START SUPPLIED DATA

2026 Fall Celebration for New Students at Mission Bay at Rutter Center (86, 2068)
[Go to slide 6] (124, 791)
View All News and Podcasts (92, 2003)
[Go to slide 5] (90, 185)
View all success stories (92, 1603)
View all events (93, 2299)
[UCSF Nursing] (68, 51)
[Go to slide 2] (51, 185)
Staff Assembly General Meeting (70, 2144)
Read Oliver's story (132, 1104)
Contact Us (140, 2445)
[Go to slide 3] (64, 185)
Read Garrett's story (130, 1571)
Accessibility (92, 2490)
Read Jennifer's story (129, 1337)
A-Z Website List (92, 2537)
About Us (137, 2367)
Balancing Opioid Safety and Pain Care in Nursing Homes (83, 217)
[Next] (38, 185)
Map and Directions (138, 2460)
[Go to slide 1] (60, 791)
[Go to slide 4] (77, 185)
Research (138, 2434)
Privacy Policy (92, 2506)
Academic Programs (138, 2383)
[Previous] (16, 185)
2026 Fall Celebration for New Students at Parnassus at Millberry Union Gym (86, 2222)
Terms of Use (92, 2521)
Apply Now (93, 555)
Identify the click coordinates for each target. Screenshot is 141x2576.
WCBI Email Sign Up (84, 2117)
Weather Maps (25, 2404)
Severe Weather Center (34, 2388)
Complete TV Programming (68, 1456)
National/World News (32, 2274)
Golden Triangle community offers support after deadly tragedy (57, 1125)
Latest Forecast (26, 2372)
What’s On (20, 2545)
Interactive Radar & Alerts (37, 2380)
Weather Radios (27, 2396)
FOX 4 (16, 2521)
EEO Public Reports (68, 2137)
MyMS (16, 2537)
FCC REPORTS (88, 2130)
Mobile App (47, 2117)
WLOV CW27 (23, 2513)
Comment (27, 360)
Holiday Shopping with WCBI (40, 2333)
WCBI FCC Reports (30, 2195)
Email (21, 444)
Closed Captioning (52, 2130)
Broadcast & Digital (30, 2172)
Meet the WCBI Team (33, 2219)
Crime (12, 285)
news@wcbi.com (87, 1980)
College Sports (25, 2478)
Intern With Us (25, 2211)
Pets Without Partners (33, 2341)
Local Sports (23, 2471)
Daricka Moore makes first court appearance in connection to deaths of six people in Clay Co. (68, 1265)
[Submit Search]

END SUPPLIED DATA

**YOUR TASK**
The line containing "View all events (93, 2299)" marks the end: copy exactly every line from the top of the data above down to it, that line included.

**EXERCISE ANSWER**
2026 Fall Celebration for New Students at Mission Bay at Rutter Center (86, 2068)
[Go to slide 6] (124, 791)
View All News and Podcasts (92, 2003)
[Go to slide 5] (90, 185)
View all success stories (92, 1603)
View all events (93, 2299)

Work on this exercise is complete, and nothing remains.